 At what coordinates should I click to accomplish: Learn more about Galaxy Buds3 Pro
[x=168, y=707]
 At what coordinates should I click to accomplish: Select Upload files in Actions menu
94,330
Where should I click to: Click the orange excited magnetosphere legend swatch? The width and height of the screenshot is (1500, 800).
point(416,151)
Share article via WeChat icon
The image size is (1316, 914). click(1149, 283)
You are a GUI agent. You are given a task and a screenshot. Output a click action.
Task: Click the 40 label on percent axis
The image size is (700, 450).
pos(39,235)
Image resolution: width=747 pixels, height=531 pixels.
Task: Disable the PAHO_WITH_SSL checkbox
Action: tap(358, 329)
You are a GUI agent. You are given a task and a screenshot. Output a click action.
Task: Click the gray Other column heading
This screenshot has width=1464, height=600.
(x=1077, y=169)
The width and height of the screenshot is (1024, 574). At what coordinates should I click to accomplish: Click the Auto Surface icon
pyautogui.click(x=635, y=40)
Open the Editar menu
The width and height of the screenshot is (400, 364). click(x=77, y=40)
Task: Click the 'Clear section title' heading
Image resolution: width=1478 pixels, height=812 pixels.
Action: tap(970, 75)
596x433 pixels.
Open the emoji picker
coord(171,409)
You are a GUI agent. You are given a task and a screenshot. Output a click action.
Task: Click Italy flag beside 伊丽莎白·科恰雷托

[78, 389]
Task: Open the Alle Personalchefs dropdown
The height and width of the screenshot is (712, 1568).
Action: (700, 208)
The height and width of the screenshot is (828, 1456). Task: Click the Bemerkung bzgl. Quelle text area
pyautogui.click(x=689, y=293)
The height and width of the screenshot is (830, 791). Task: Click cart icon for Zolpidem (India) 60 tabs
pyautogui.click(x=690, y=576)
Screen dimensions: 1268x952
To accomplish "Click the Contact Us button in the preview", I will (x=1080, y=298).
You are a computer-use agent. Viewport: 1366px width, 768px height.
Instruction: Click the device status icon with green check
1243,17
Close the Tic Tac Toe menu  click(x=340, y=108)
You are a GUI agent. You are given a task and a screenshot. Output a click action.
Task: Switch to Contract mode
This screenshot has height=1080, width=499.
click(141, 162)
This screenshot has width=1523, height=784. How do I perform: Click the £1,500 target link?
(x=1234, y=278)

+++

Exercise. The records above are to be given again in full, exactly.

Exercise result.
 At what coordinates should I click to accomplish: Learn more about Galaxy Buds3 Pro
[x=168, y=707]
 At what coordinates should I click to accomplish: Select Upload files in Actions menu
94,330
Where should I click to: Click the orange excited magnetosphere legend swatch? The width and height of the screenshot is (1500, 800).
point(416,151)
Share article via WeChat icon
The image size is (1316, 914). click(1149, 283)
You are a GUI agent. You are given a task and a screenshot. Output a click action.
Task: Click the 40 label on percent axis
The image size is (700, 450).
pos(39,235)
Image resolution: width=747 pixels, height=531 pixels.
Task: Disable the PAHO_WITH_SSL checkbox
Action: tap(358, 329)
You are a GUI agent. You are given a task and a screenshot. Output a click action.
Task: Click the gray Other column heading
This screenshot has width=1464, height=600.
(x=1077, y=169)
The width and height of the screenshot is (1024, 574). At what coordinates should I click to accomplish: Click the Auto Surface icon
pyautogui.click(x=635, y=40)
Open the Editar menu
The width and height of the screenshot is (400, 364). click(x=77, y=40)
Task: Click the 'Clear section title' heading
Image resolution: width=1478 pixels, height=812 pixels.
Action: tap(970, 75)
596x433 pixels.
Open the emoji picker
coord(171,409)
You are a GUI agent. You are given a task and a screenshot. Output a click action.
Task: Click Italy flag beside 伊丽莎白·科恰雷托

[78, 389]
Task: Open the Alle Personalchefs dropdown
The height and width of the screenshot is (712, 1568).
Action: (700, 208)
The height and width of the screenshot is (828, 1456). Task: Click the Bemerkung bzgl. Quelle text area
pyautogui.click(x=689, y=293)
The height and width of the screenshot is (830, 791). Task: Click cart icon for Zolpidem (India) 60 tabs
pyautogui.click(x=690, y=576)
Screen dimensions: 1268x952
To accomplish "Click the Contact Us button in the preview", I will (x=1080, y=298).
You are a computer-use agent. Viewport: 1366px width, 768px height.
Instruction: Click the device status icon with green check
1243,17
Close the Tic Tac Toe menu  click(x=340, y=108)
You are a GUI agent. You are given a task and a screenshot. Output a click action.
Task: Switch to Contract mode
This screenshot has height=1080, width=499.
click(141, 162)
This screenshot has width=1523, height=784. How do I perform: Click the £1,500 target link?
(x=1234, y=278)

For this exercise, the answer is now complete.